Producer Freydberg agrees. “I don’t think that men are put down by that part of their body as women are; these monologues are about women finding equality,” he said. “I don’t think a ‘Penis Monologues’ would have any viability; men are not afraid to talk about that.”

Or are they?

Freydberg spoke of his first reaction to “Monologues,” years ago in New York. “I got it all. I knew exactly what to do with it,” he said excitedly--then added, after a long pause: “But then, I had a whole different life experience that was similar to what some of the women go through in the show, so I basically understood what this was.” How so? He didn’t want to talk about it. “No. Not for the newspaper. No.”

I thought about what Freydberg didn’t tell me while watching the 10 o’clock news the same day of our conversation.

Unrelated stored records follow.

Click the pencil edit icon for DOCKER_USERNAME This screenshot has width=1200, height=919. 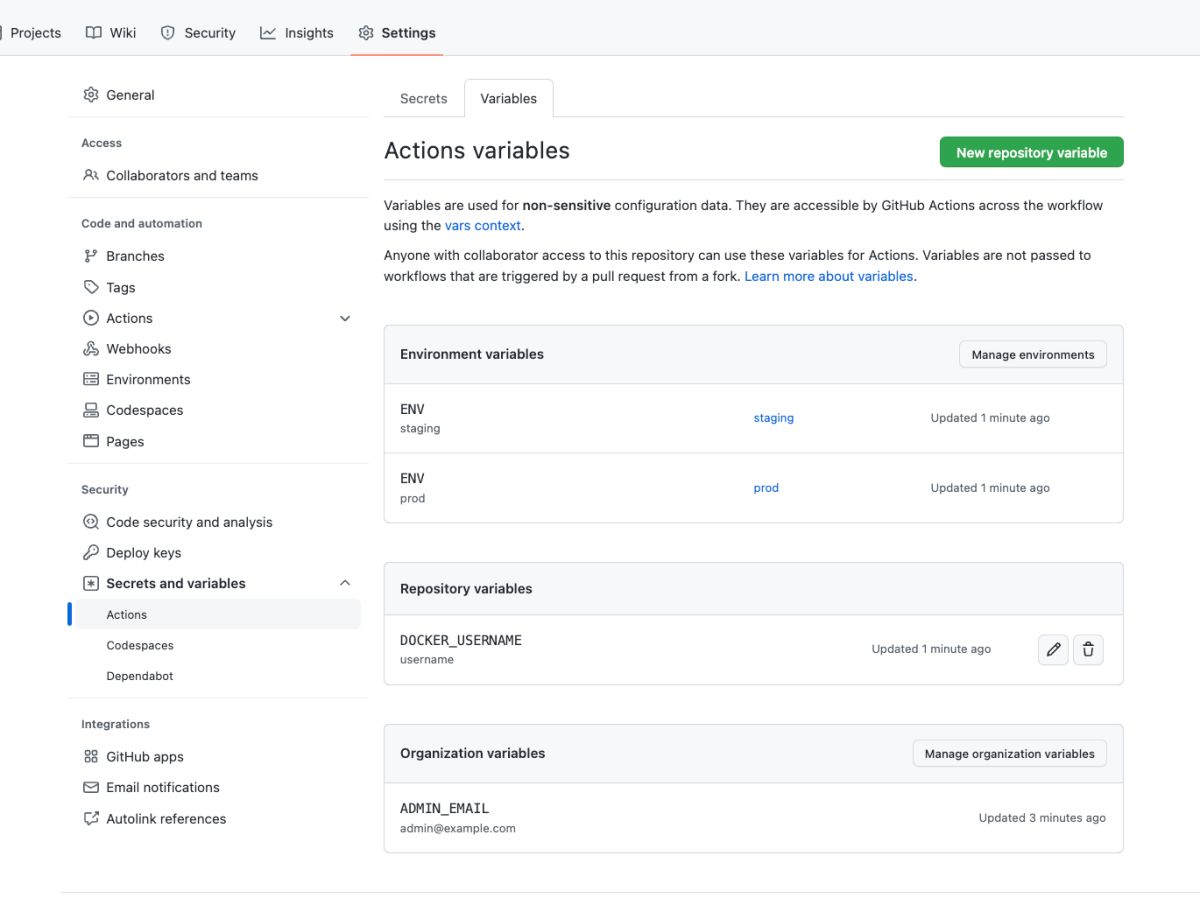click(x=1053, y=650)

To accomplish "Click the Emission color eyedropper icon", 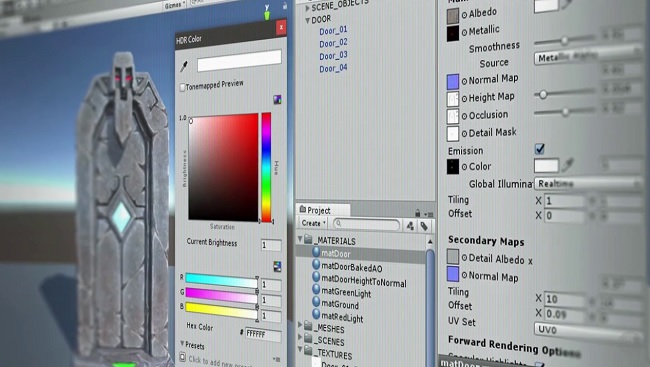I will (567, 165).
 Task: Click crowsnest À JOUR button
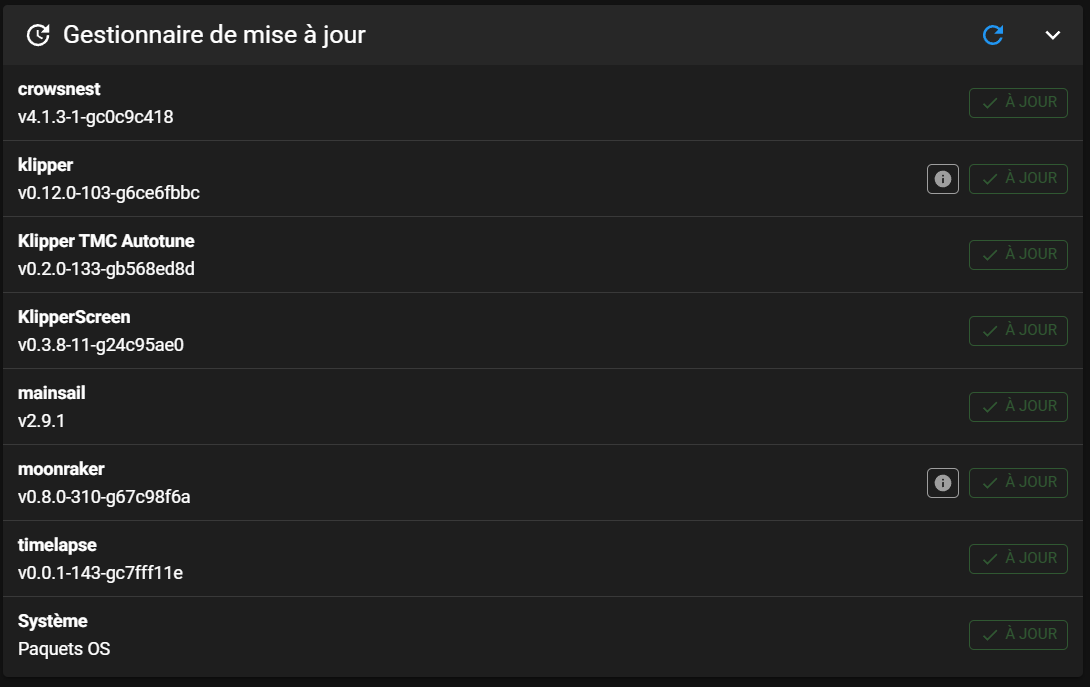pyautogui.click(x=1018, y=103)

Two men, flanked by their lawyers, were talking about something that happened years ago with their priests, hesitantly, but in words as harsh and graphic as anything in “Vagina Monologues.” Both spoke until they started weeping--not freely, but in those raspy, inexperienced guy sobs that sound like the opening of a rusted hinge.

Which makes one wonder if the only reason there hasn’t been a male answer to “The Vagina Monologues” is not because the penis has already been spoken for, but because men remain, in some ways, more afraid to speak than women. At least in the theater, men don’t have their Eve Ensler yet, haven’t really offered their monologue--and despite all that singing, dancing and stripping at the Ahmanson, have yet to reveal the full monty.